Exercise requirements: Please set down the records exactly, keeping every line.

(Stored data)

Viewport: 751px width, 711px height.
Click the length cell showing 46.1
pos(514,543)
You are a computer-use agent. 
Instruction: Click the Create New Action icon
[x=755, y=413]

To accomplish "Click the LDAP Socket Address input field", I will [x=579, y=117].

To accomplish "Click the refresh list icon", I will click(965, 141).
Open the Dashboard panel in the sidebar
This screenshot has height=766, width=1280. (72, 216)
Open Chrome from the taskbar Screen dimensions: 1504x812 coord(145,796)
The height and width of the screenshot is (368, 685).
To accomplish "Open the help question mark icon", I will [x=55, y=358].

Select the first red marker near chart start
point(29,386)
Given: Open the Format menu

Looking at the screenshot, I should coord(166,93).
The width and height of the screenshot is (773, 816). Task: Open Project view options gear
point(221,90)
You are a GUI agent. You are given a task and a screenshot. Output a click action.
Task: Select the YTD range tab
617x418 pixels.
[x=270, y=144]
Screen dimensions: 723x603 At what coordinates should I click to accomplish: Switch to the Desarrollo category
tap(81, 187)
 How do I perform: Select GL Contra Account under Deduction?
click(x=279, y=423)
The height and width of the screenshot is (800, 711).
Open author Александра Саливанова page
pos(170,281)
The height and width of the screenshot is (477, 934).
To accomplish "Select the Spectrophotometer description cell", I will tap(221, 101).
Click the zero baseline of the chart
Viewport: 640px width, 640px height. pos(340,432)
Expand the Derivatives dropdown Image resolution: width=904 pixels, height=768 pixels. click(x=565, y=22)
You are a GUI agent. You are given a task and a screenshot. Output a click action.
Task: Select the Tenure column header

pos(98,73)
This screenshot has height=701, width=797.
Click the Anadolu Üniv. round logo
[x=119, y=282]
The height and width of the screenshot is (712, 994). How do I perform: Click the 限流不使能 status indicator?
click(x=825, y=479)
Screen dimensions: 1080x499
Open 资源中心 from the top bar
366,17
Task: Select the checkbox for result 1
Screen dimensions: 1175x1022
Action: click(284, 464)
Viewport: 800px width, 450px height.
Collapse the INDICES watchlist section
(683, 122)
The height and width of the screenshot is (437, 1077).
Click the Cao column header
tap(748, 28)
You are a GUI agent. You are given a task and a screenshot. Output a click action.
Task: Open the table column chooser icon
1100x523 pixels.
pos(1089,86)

Solved exercise:
Viewport: 751px width, 711px height.
Click the length cell showing 46.1
pos(514,543)
You are a computer-use agent. 
Instruction: Click the Create New Action icon
[x=755, y=413]

To accomplish "Click the LDAP Socket Address input field", I will [x=579, y=117].

To accomplish "Click the refresh list icon", I will click(965, 141).
Open the Dashboard panel in the sidebar
This screenshot has height=766, width=1280. (72, 216)
Open Chrome from the taskbar Screen dimensions: 1504x812 coord(145,796)
The height and width of the screenshot is (368, 685).
To accomplish "Open the help question mark icon", I will [x=55, y=358].

Select the first red marker near chart start
point(29,386)
Given: Open the Format menu

Looking at the screenshot, I should coord(166,93).
The width and height of the screenshot is (773, 816). Task: Open Project view options gear
point(221,90)
You are a GUI agent. You are given a task and a screenshot. Output a click action.
Task: Select the YTD range tab
617x418 pixels.
[x=270, y=144]
Screen dimensions: 723x603 At what coordinates should I click to accomplish: Switch to the Desarrollo category
tap(81, 187)
 How do I perform: Select GL Contra Account under Deduction?
click(x=279, y=423)
The height and width of the screenshot is (800, 711).
Open author Александра Саливанова page
pos(170,281)
The height and width of the screenshot is (477, 934).
To accomplish "Select the Spectrophotometer description cell", I will tap(221, 101).
Click the zero baseline of the chart
Viewport: 640px width, 640px height. pos(340,432)
Expand the Derivatives dropdown Image resolution: width=904 pixels, height=768 pixels. click(x=565, y=22)
You are a GUI agent. You are given a task and a screenshot. Output a click action.
Task: Select the Tenure column header

pos(98,73)
This screenshot has height=701, width=797.
Click the Anadolu Üniv. round logo
[x=119, y=282]
The height and width of the screenshot is (712, 994). How do I perform: Click the 限流不使能 status indicator?
click(x=825, y=479)
Screen dimensions: 1080x499
Open 资源中心 from the top bar
366,17
Task: Select the checkbox for result 1
Screen dimensions: 1175x1022
Action: click(284, 464)
Viewport: 800px width, 450px height.
Collapse the INDICES watchlist section
(683, 122)
The height and width of the screenshot is (437, 1077).
Click the Cao column header
tap(748, 28)
You are a GUI agent. You are given a task and a screenshot. Output a click action.
Task: Open the table column chooser icon
1100x523 pixels.
pos(1089,86)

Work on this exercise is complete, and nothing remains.